You are viewing a plain text version of this content. The canonical link for it is here.

Posted to user@hama.apache.org by Praveen Sripati <pr...@gmail.com> on 2012/04/05 09:10:25 UTC

Hama Fault Tolerance

1) If a BSPJob has 10 super steps and a task fails at step 5, does the job
need to be run again? Is Hama-503 the solution? Is the state of the job
stored in HDFS between super steps?

2) What other fault tolerance features are implemented in Hama?

3) What is check pointing in Hama?

Praveen

Re: Hama Fault Tolerance

Posted by Praveen Sripati <pr...@gmail.com>.
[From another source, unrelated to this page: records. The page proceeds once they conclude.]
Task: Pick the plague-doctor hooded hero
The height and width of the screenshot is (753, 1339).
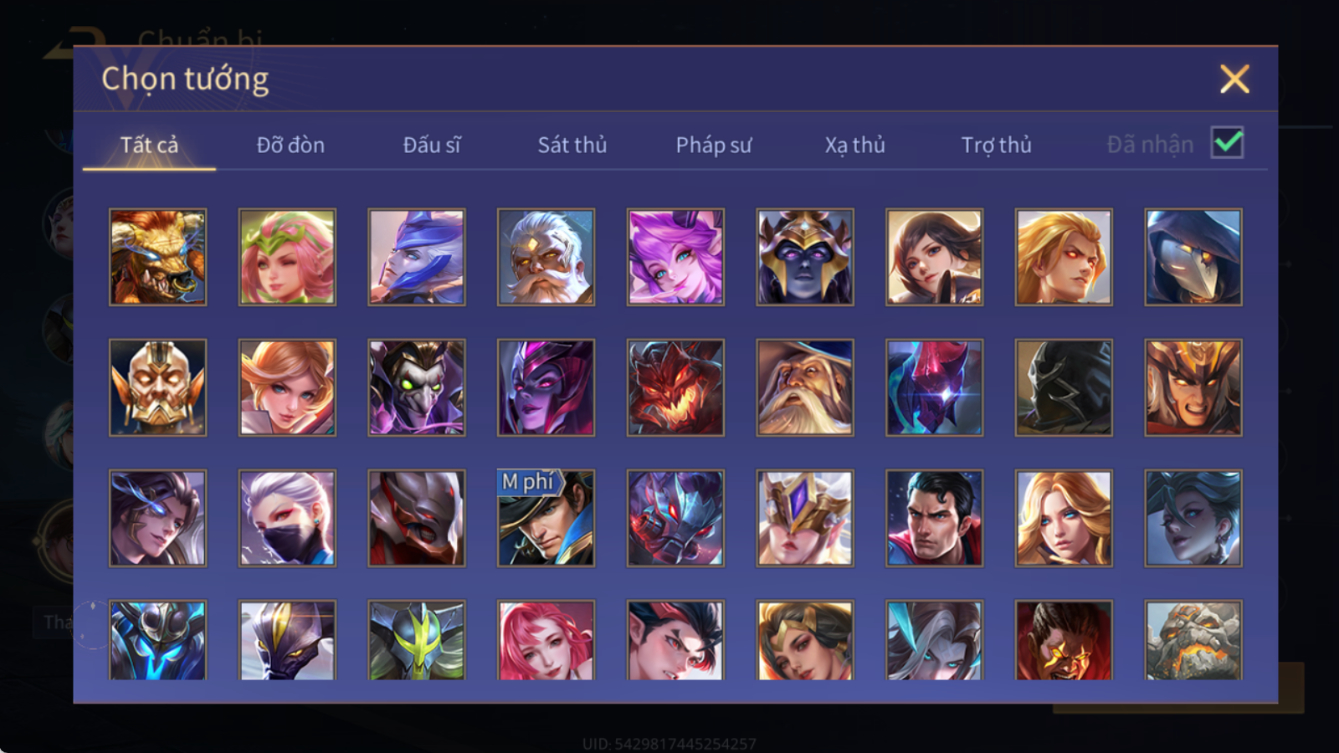Action: click(x=1193, y=257)
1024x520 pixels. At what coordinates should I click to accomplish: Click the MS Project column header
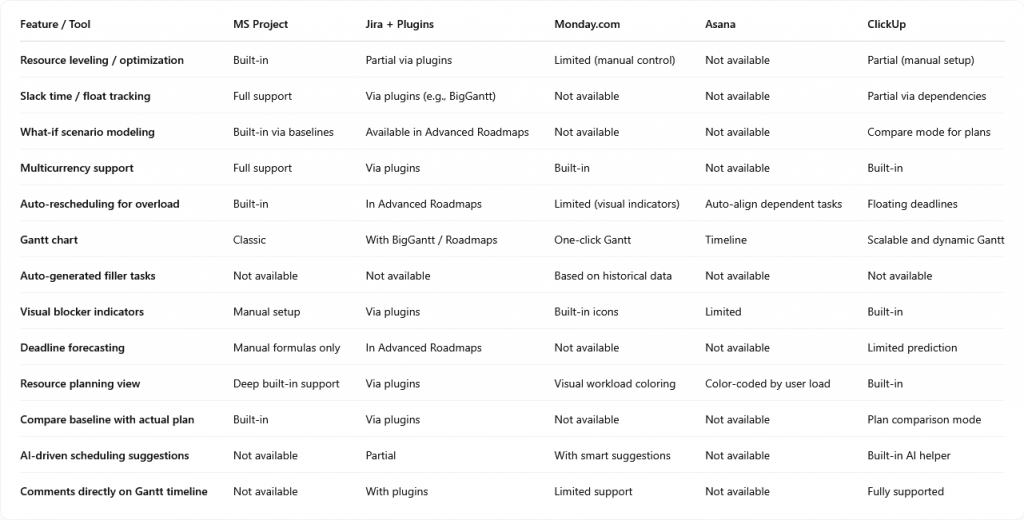(x=261, y=24)
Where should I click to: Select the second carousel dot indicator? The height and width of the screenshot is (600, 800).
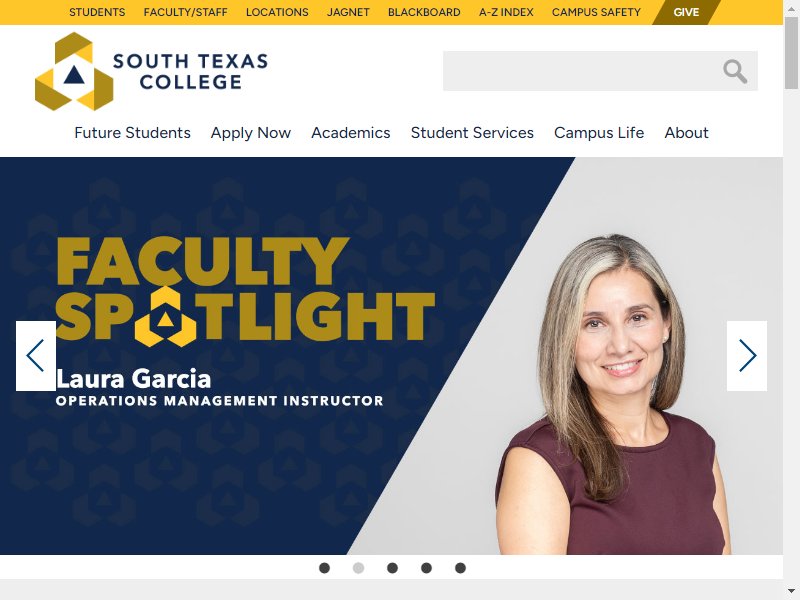click(359, 568)
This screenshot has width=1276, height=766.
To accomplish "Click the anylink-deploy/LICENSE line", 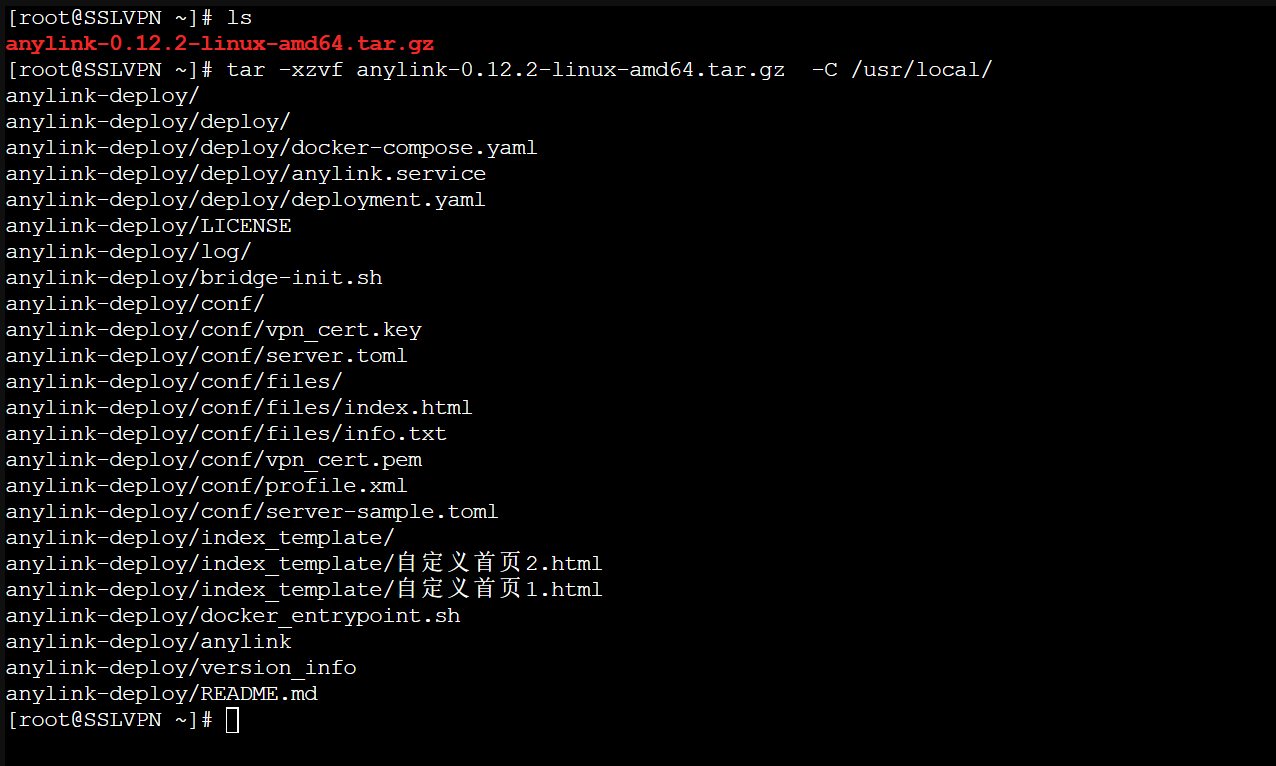I will pyautogui.click(x=148, y=226).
Thanks for the clarification. So, the messages are stored in HDFS whenever
there is a checkpoint and in case of any failure the tasks will execute
from the last checkpoint state.

Praveen

On Thu, Apr 5, 2012 at 5:09 PM, Suraj Menon <su...@apache.org> wrote:

> Hey Praveen,
>
> https://issues.apache.org/jira/browse/HAMA-505 is an umbrella issue to all
> the fault tolerance design and implementation issues.
> Please read the discussion thread "Recovering issues" here -
>
> http://mail-archives.apache.org/mod_mbox/incubator-hama-dev/201203.mbox/browser
> that
> has a gist of where we are headed for this issue.
>
> Fault tolerance in task execution is scheduled for 0.6. I would be updating
> the Wiki with the design sometime.
>
> -Suraj
>
> On Thu, Apr 5, 2012 at 7:14 AM, Thomas Jungblut <
> thomas.jungblut@googlemail.com> wrote:
>
> > Currently if failure occurs, the whole job is killed.
> > After 503, it will restart a single tasks when it fails at superstep 5.
> > Yes the state (messages) are stored in the sync() method.
> >
> > 2) What other fault tolerance features are implemented in Hama?
> > >
> >
> > None yet.
> >
> > 3) What is check pointing in Hama?
> > >
> >
> > Writing sent messages to HDFS after a computation phase.
> >
> > Am 5. April 2012 09:10 schrieb Praveen Sripati <praveensripati@gmail.com
> >:
> >
> > > 1) If a BSPJob has 10 super steps and a task fails at step 5, does the
> > job
> > > need to be run again? Is Hama-503 the solution? Is the state of the job
> > > stored in HDFS between super steps?
> > >
> > > 2) What other fault tolerance features are implemented in Hama?
> > >
> > > 3) What is check pointing in Hama?
> > >
> > > Praveen
> > >
> >
> >
> >
> > --
> > Thomas Jungblut
> > Berlin <th...@gmail.com>
> >
>

Re: Hama Fault Tolerance

Posted by Suraj Menon <su...@apache.org>.

Hey Praveen,

https://issues.apache.org/jira/browse/HAMA-505 is an umbrella issue to all
the fault tolerance design and implementation issues.
Please read the discussion thread "Recovering issues" here -
http://mail-archives.apache.org/mod_mbox/incubator-hama-dev/201203.mbox/browser
that
has a gist of where we are headed for this issue.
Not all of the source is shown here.